I'm gonna be a zombie/nurse. I have all my special fx makeup and blood ready


----------



## MACLovin (Sep 24, 2008)

I don't know what to be, but this year I have to actually dress up because I'm going to a costume party!

I want to do something where i can utilize some of those funky lashes they're selling this time of year, and do some crazy makeup...

any ideas?


----------



## Nox (Sep 24, 2008)

Quote:

   Originally Posted by *rt66chix* 

 
_I'm really excited about being one of those viking opera women. I just want one of those obnoxious horned hats with the braids, like this one:_

 

And then you have to find a matching cone bra.


----------



## bby112 (Sep 24, 2008)

we should all make our costumes together! lol pegs wants to be queen of hearts again even tho she didnt do that so much last year but imma try to make a pirate costume or something out of a story book like the freakin disney princesses with a twist! LOL sounds fun fun funn!


----------



## Shaquille (Sep 24, 2008)

I was joking around with my husband, he said I could be a drug dealer.. 
probably he's right.. I'll just play around with ripped off shirts and pants and make up, lol.. but we'll see..

here's my source of inspiration:
Moon Costumes - Halloween Costumes, Cosplay & More
they've got cute costumes there..


----------



## MacNeill59 (Sep 24, 2008)

I'm going to be poison Ivy, I've already invested wayyyy too much money into it. I have thus far, hooker boots, a waist length red wig, green swarovski crystals, 24 feet of silk ivy, and green opera gloves. Needless to say, alot of humid, femme noir, kelly green pigment, and green glitter is going to be used. A LOT


----------



## rt66chix (Sep 24, 2008)

Quote:

   Originally Posted by *MacNeill59* 

 
_I'm going to be poison Ivy, I've already invested wayyyy too much money into it. I have thus far, hooker boots, a waist length red wig, green swarovski crystals, 24 feet of silk ivy, and green opera gloves. Needless to say, alot of humid, femme noir, kelly green pigment, and green glitter is going to be used. A LOT_

 
This sounds TRES fabulous!!! I'd love to see the pics.


----------



## rt66chix (Sep 24, 2008)

Quote:

   Originally Posted by *Nox* 

 
_And then you have to find a matching cone bra._

 
What makes you think I dont already have one?






MWAHAHAHA!


----------



## aleksis210 (Sep 24, 2008)

Quote:

   Originally Posted by *MACLovin* 

 
_I don't know what to be, but this year I have to actually dress up because I'm going to a costume party!

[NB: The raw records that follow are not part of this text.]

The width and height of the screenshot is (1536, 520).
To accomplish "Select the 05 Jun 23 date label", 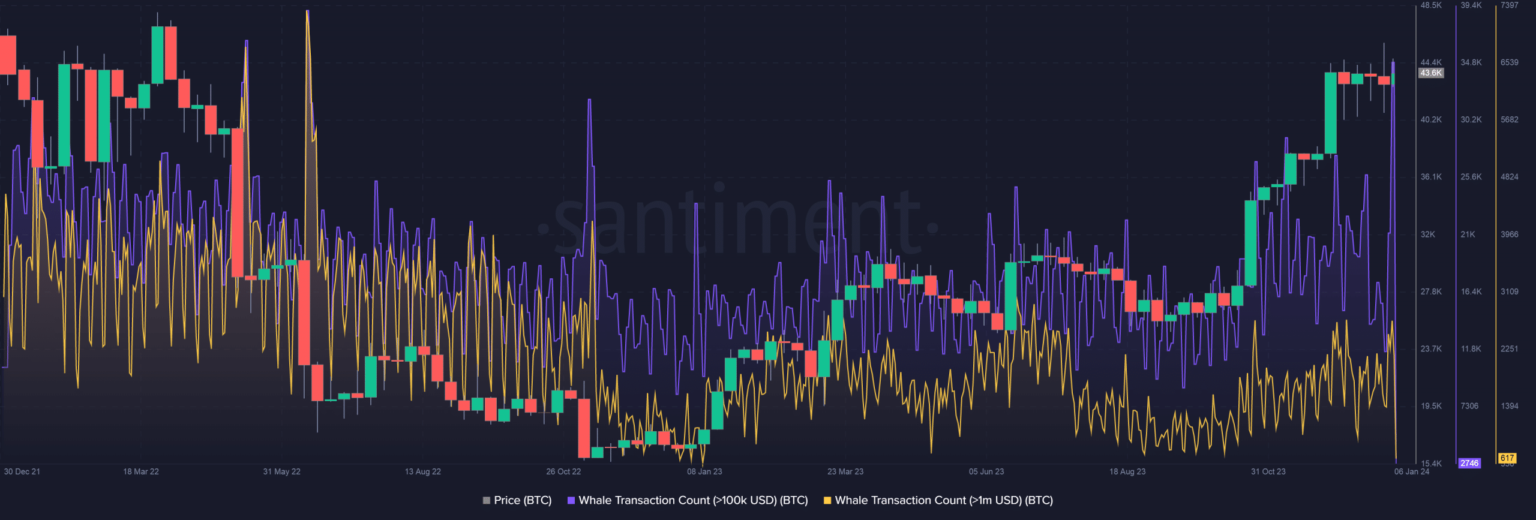I will tap(986, 470).
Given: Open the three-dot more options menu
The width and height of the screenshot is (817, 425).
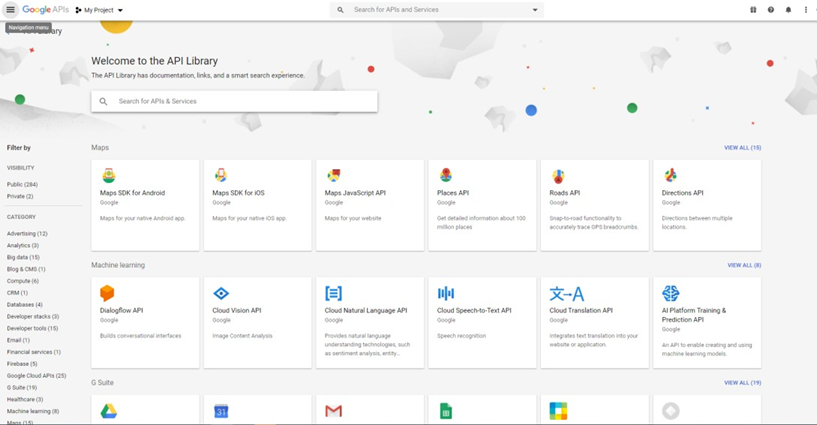Looking at the screenshot, I should (x=806, y=10).
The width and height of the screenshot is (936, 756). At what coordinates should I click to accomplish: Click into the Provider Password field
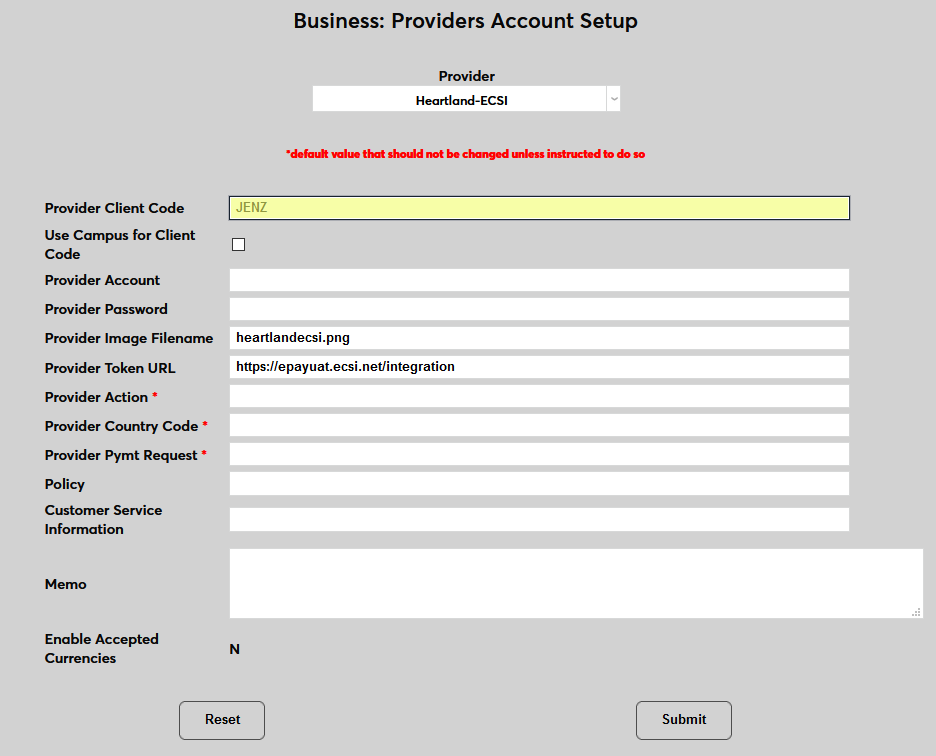[539, 309]
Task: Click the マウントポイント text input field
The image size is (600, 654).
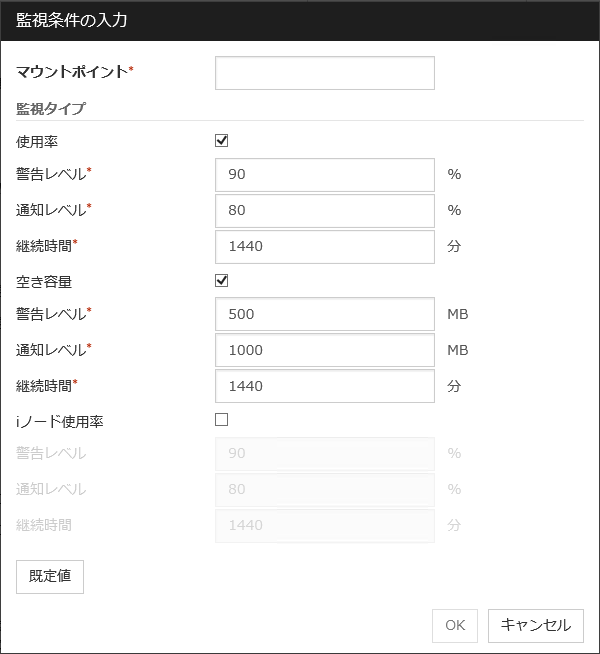Action: 324,73
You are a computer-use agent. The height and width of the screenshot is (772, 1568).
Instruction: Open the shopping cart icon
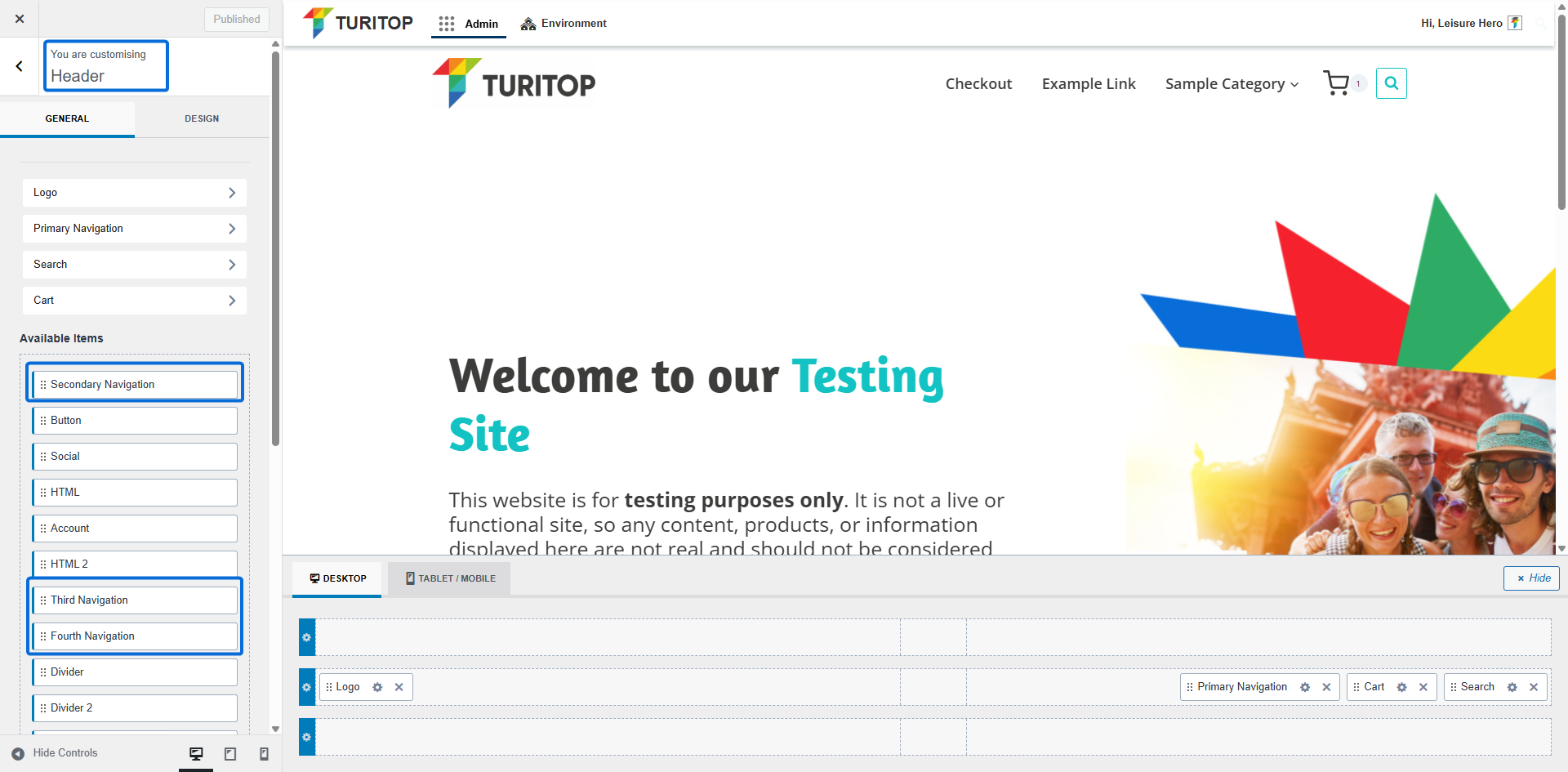(1336, 83)
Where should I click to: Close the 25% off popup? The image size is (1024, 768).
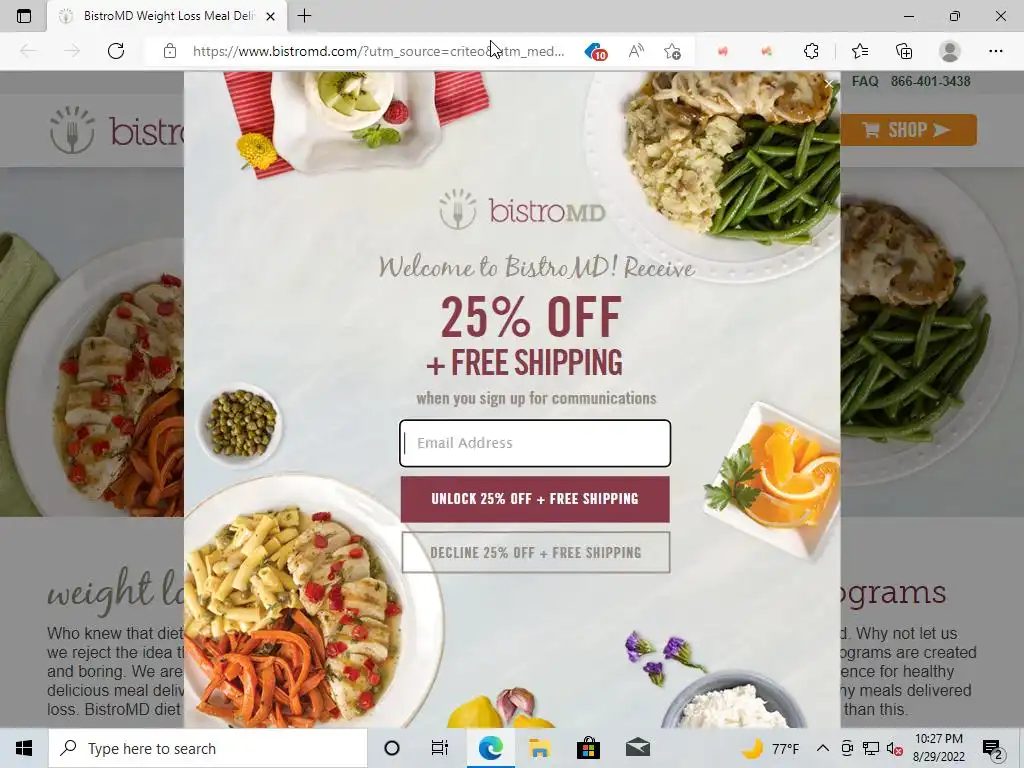pyautogui.click(x=829, y=84)
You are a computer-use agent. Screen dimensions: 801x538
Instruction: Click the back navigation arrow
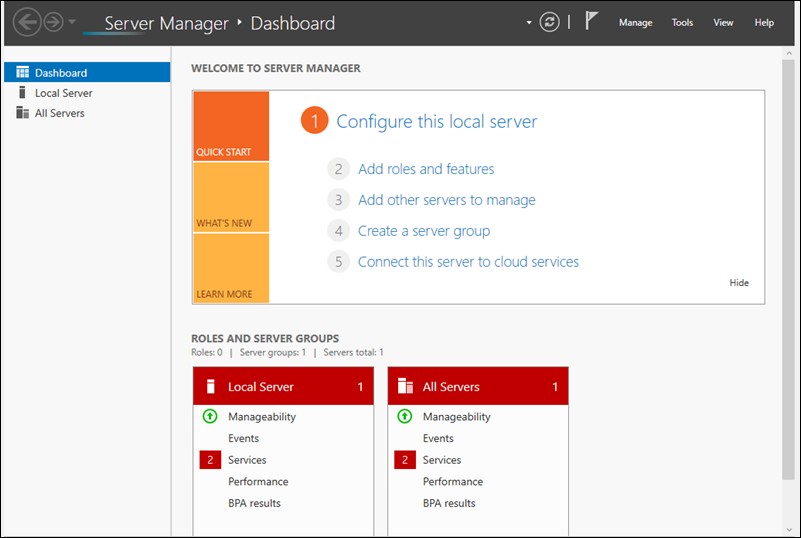[x=26, y=22]
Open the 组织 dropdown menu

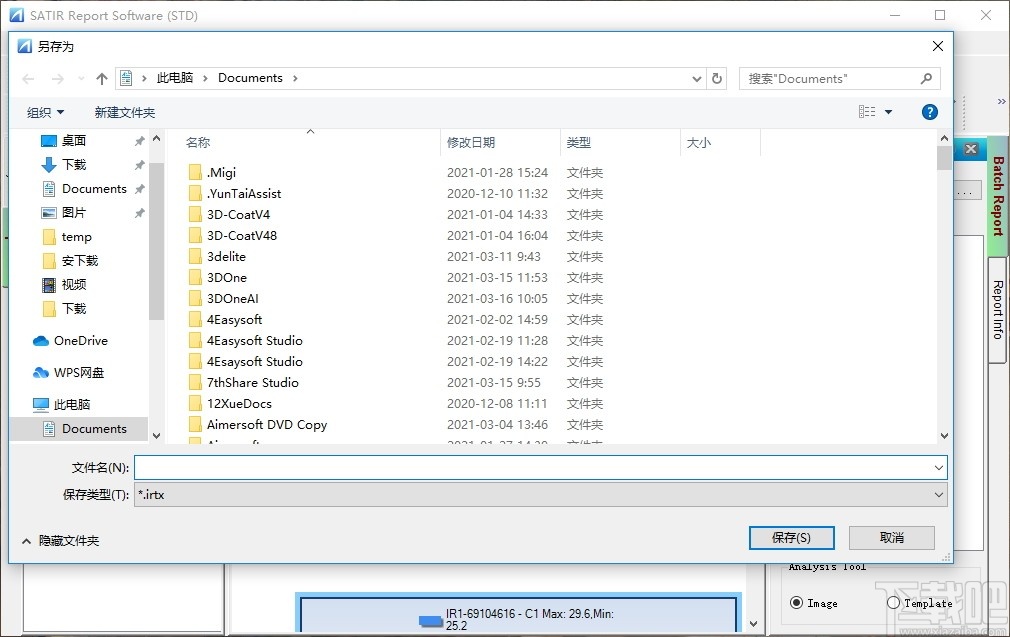click(44, 112)
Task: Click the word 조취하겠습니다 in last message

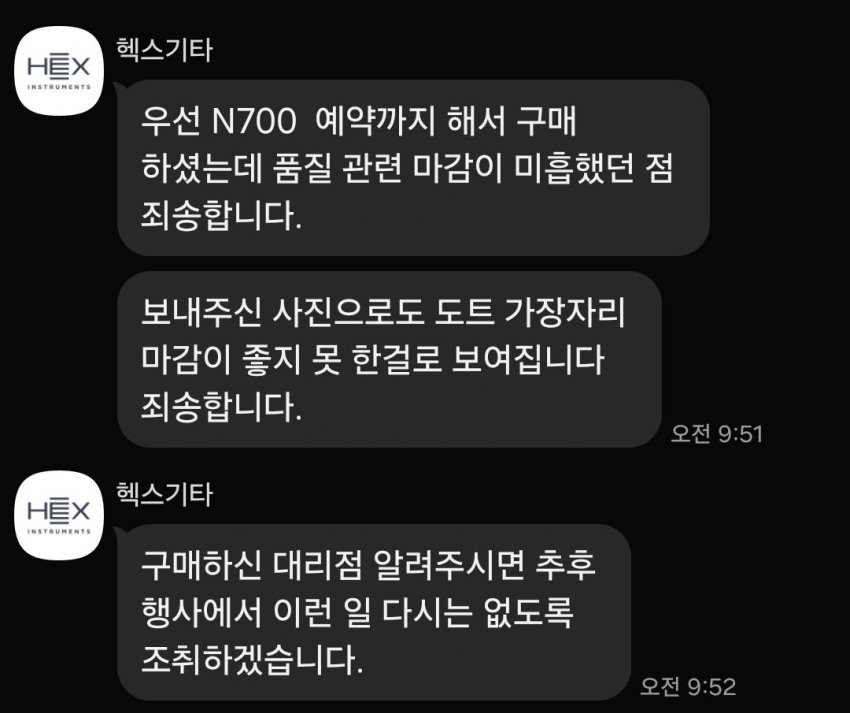Action: tap(251, 660)
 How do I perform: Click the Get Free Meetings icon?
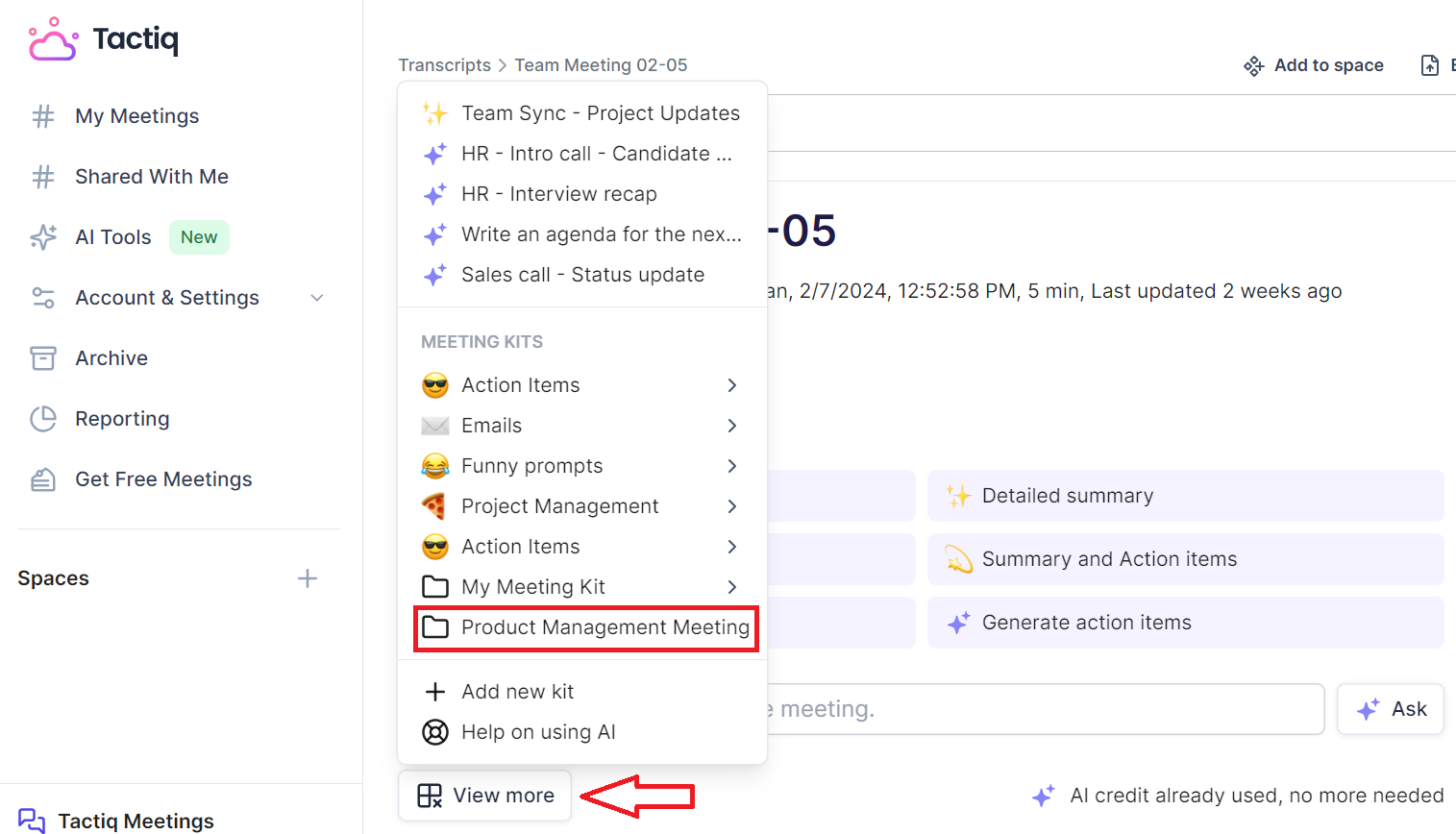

I want to do something where i can utilize some of those funky lashes they're selling this time of year, and do some crazy makeup...

any ideas?_

 
Ah same! I just want to do crazy makeup/hair and MUFE lashes are so cool, but are def. halloween/drag only...I was thinking either a 'drag queen' or 80s rock star, I love the 'girl dressed up like a man, dressed up like a girl idea, though' lol I think it'd be so funny!!! Even though this is cliche, I _reaaaallly _want to dress up as a vampire, I've never done it, and I like how vampires are scary/sexy at the same time.


----------



## brokenxbeauty (Sep 25, 2008)

I'm going to be the Corpse Bride (from the Tim Burton movie.) I'm so excited!


----------



## abbey_08 (Sep 25, 2008)

in uk we dont really do halloween but where i live people do wear fancy dress in clubs (always 'mean girls' style but it is halloween haha) im going to be little red riding hood or i like the idea of sexy cat with wicked face make up!


----------



## k.a.t (Sep 26, 2008)

^ i was lil red riding hood last year! still have the costume actually!
It's so sad halloween isn't really celebrated over here though, i LOVE dressing up and just going completely crazy with hair/make-up etc...only time of year it's really allowed y'know? 
argh my friend's so lucky she gets to spend halloween in New York


----------



## Le-Saboteur (Sep 27, 2008)

Halloween isn't celebrated here AT ALL either, but it will be our last day of class (make up!) so we're all going to go hard out gored up.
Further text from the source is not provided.